In the US, Robyne Hanley-Dafoe won the 2024 BookLife Nonfiction Prize for self-published writers for her self-help manual Stress Wisely: How to be well in an unwell world. Hanley-Dafoe—an education and psychology instructor as well as an author—spoke to BookLife about her book. Entries for the prize’s fiction category are now open.

In local literary awards news, the winners of the NSW and WA premier’s literary awards were announced, Melbourne writer Caroline Stills was named winner of the 2024 Text Prize for an unpublished manuscript, and Kaya Ortiz won UWA Publishing’s Dorothy Hewett Award for their unpublished poetry manuscript Past and Parallel Lives.

US audiobook revenue up 9%

The Audio Publishers Association (APA) released annual sales survey results showing the US audiobook market grew by 9% to $2 billion (A$3.00b) in 2023, reports Publishers Weekly (PW).

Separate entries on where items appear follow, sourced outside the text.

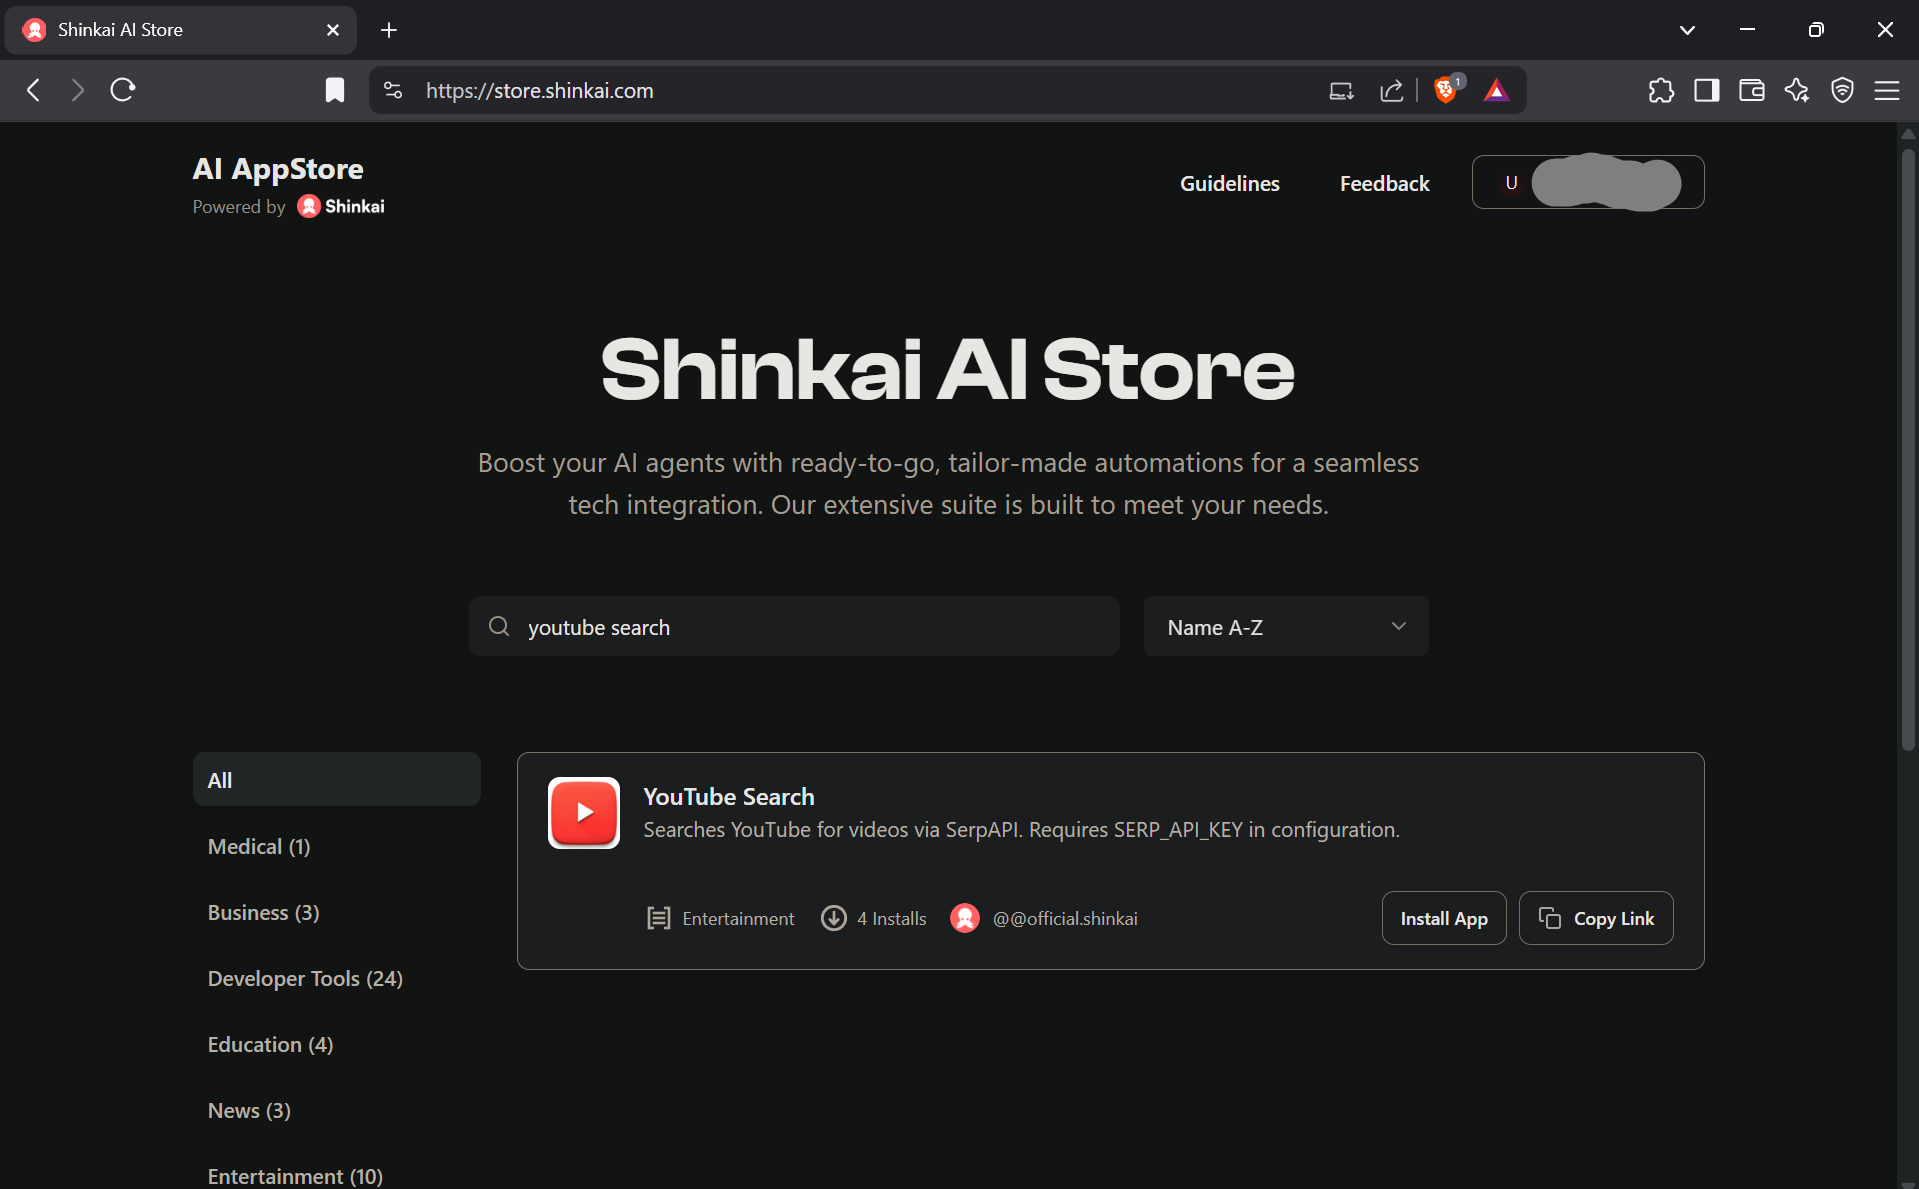Open the Guidelines page

[x=1229, y=183]
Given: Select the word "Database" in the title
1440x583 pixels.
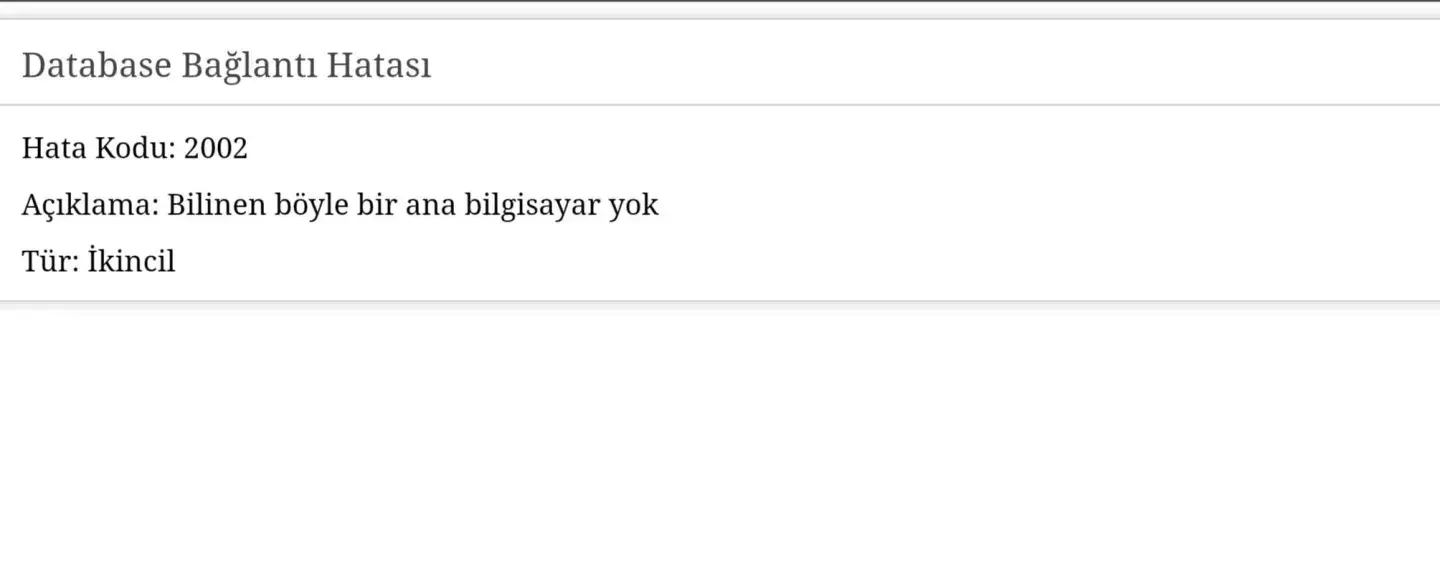Looking at the screenshot, I should tap(97, 66).
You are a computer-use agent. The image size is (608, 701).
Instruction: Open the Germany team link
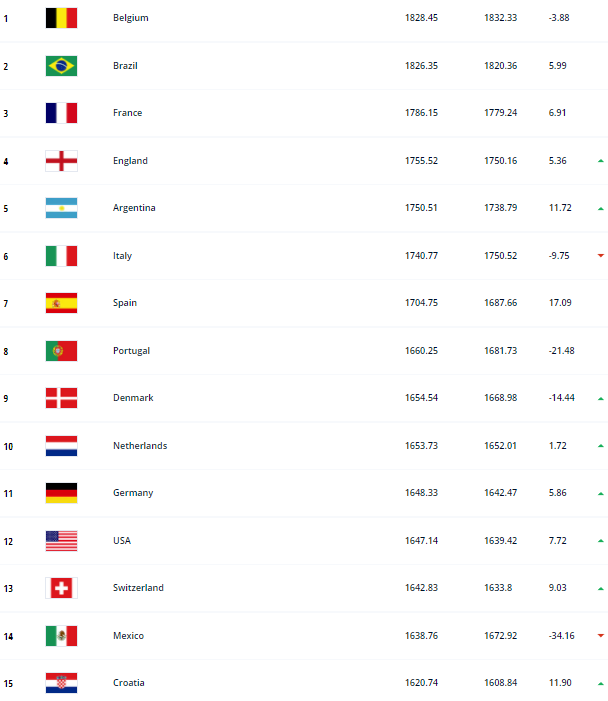coord(134,493)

The sales survey incorporates data from 27 publishers, including Audible, Hachette Audio, HarperCollins, Macmillan, Penguin Random House, and Simon & Schuster, among others. The APA has previously reported 11 consecutive years of double-digit growth in the market. Alongside the survey results, the APA also released results from its audio consumer survey, conducted by Edison Research, which found 38% of American adults had listened to an audiobook in the past year, up from 35% in the previous report, with the most avid audiobook listeners consuming an average of 6.8 titles, an increase from 6.3 in the previous year. Among a broader survey group, which included those who had never listened to an audiobook, the average number of audiobooks listened to was 4.8, up from 4.0 in the prior year.

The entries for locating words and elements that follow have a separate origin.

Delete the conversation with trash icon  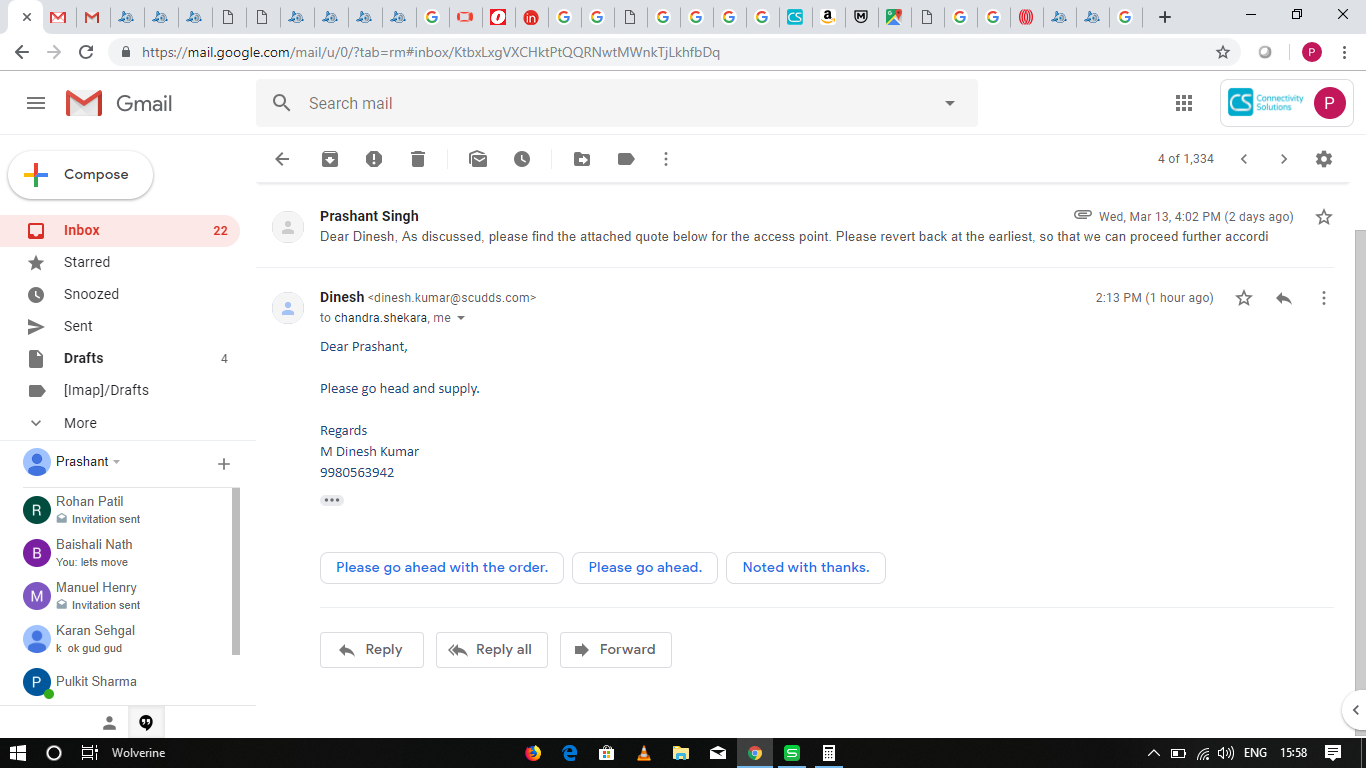coord(418,159)
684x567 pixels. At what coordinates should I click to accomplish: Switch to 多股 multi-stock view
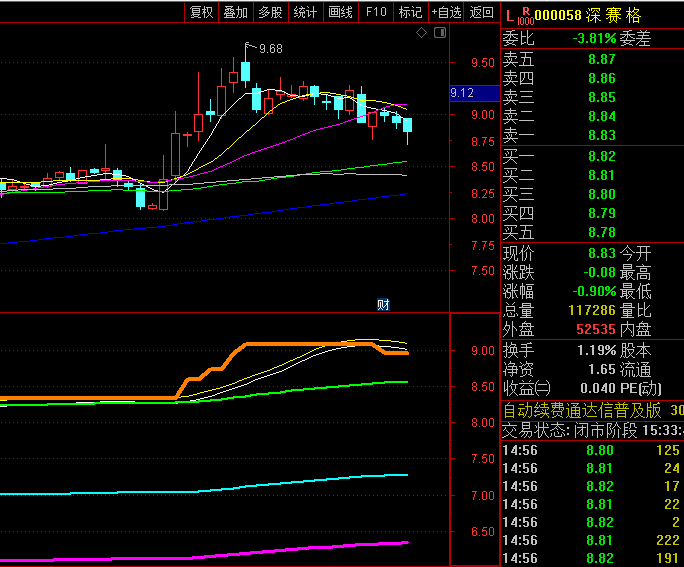point(270,12)
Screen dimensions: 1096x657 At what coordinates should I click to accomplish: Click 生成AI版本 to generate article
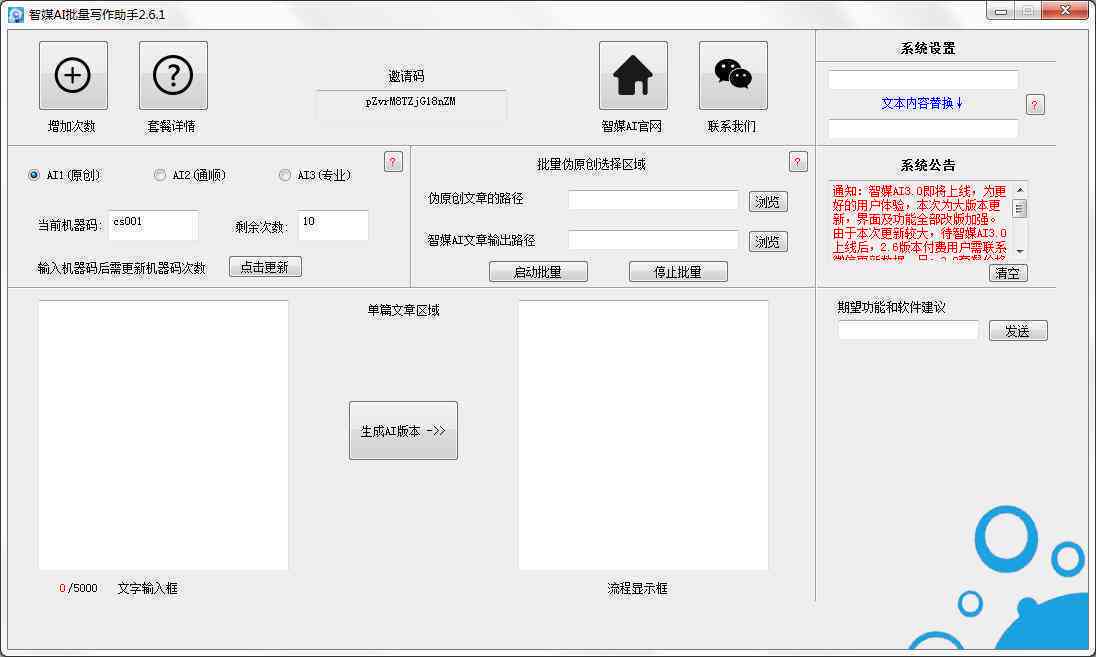click(403, 430)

Fiction remains the top category among audiobook consumers for the third consecutive year, accounting for 64% of sales revenue, while the categories that grew the fastest included history/biography/memoir (up 22%); health and fitness (up 20%); religious/faith-based titles (up 17%); and romance (up 14%).

PW reported that piracy remains a concern for the industry, with 47% of respondents who listened to an audiobook in the last year saying they got an audiobook for free through YouTube or another file-sharing website.